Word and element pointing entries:
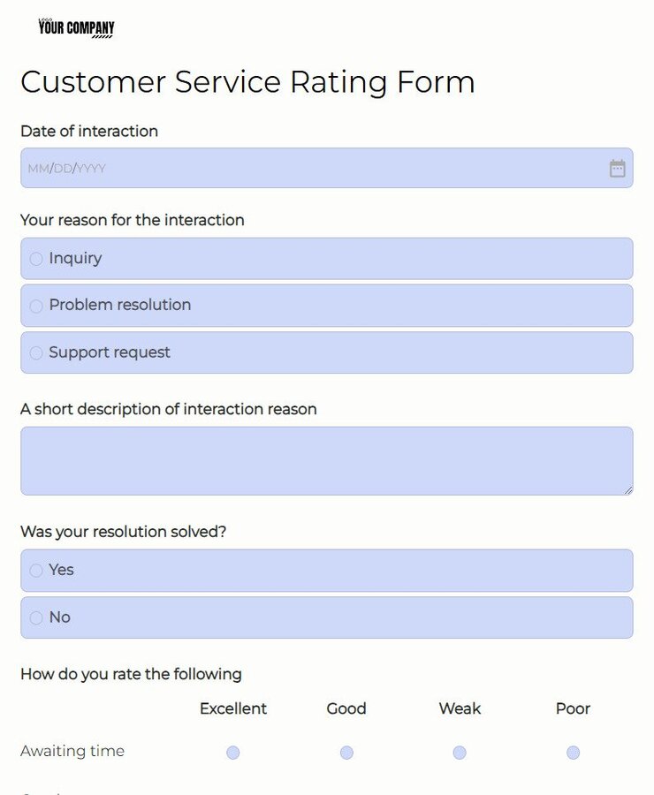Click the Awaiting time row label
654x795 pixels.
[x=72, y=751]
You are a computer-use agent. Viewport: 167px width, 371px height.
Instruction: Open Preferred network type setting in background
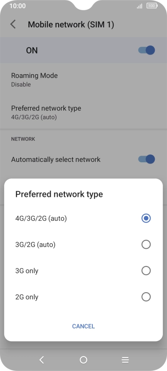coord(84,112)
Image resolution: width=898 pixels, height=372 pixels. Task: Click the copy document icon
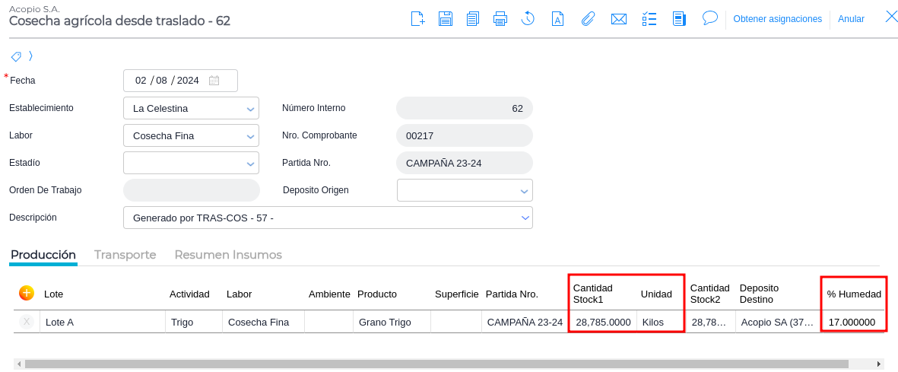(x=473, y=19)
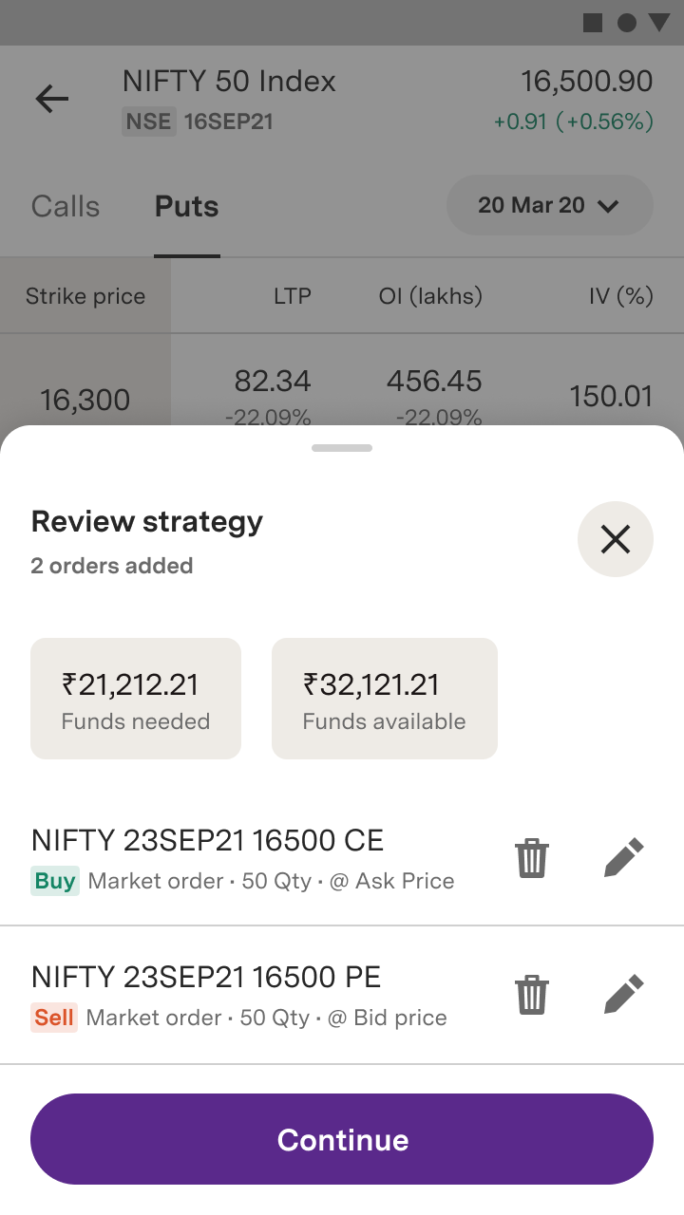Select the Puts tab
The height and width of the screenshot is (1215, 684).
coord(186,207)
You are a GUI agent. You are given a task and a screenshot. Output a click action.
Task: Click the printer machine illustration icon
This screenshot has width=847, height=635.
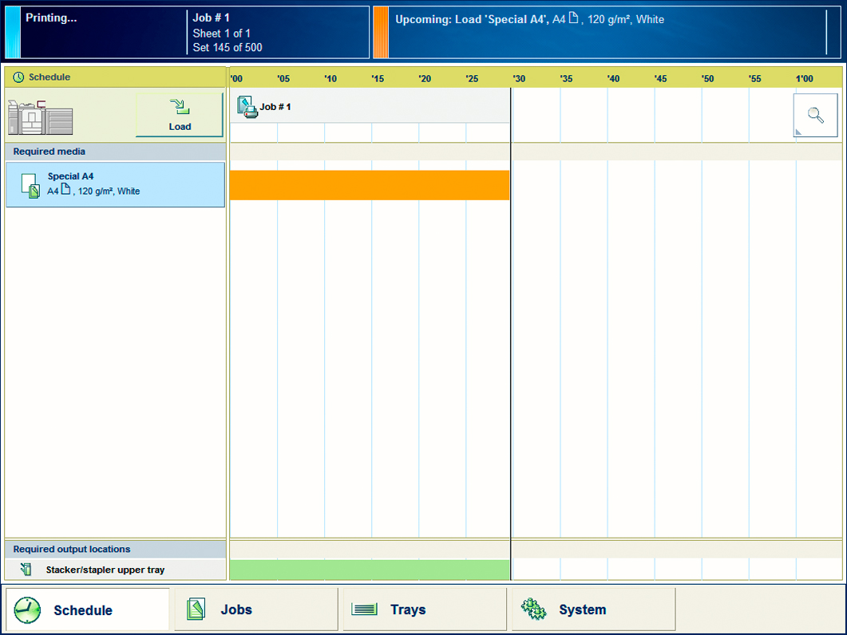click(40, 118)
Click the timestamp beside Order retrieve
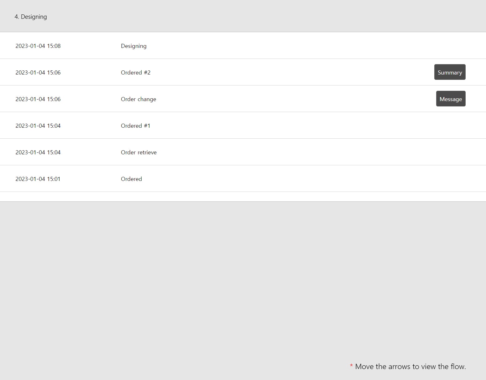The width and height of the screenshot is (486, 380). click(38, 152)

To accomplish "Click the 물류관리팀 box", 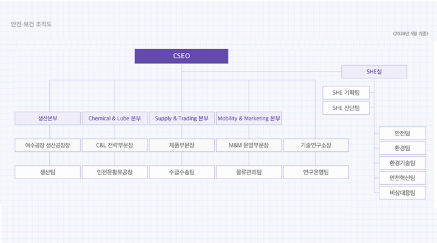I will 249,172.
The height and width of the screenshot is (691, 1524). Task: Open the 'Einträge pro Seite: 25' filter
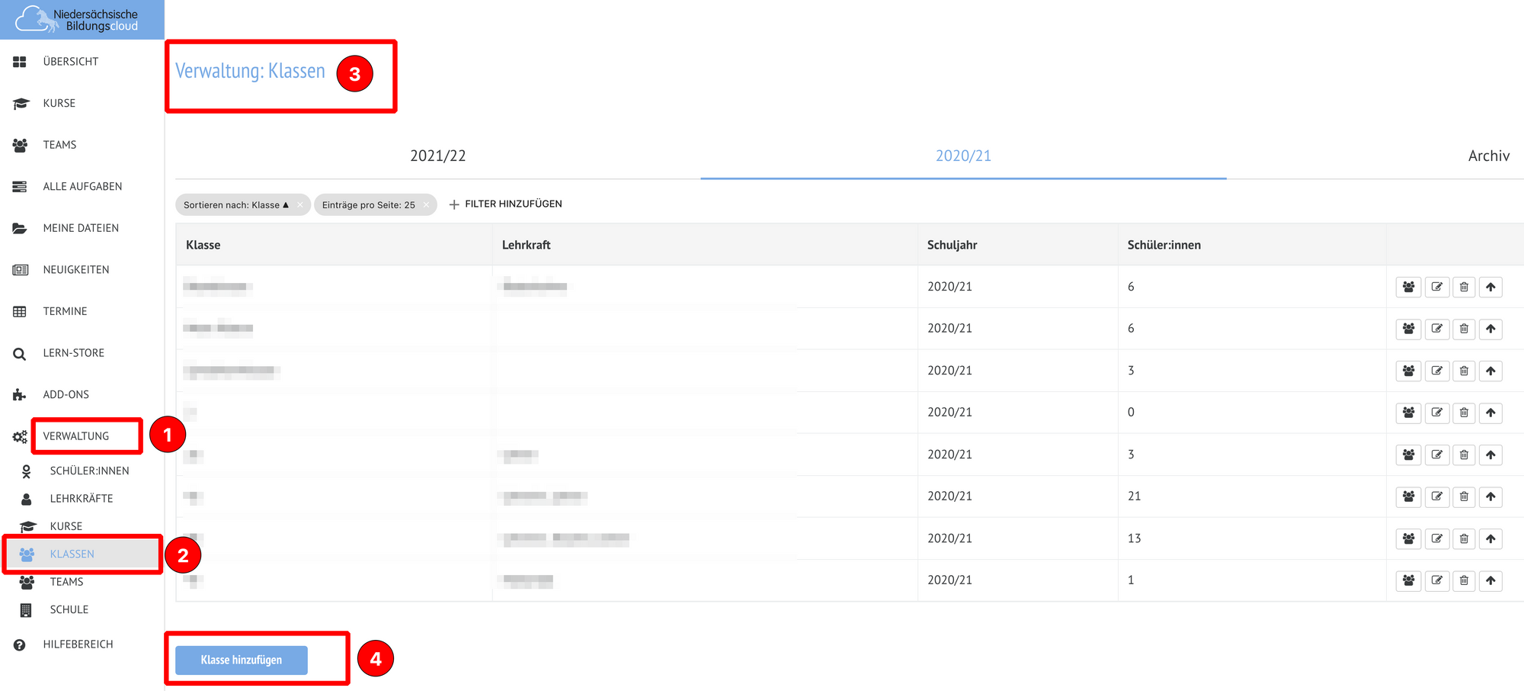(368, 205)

# Set exercise:
Recast the lines starting with the line containing "The height and width of the screenshot is (691, 1524)." and going on through the end of the entries as a JSON list of strings, one string per line, with blank lines left out and the pictures omitted.

# Exercise result:
[
  "The height and width of the screenshot is (691, 1524). Task: Open the 'Einträge pro Seite: 25' filter",
  "(368, 205)"
]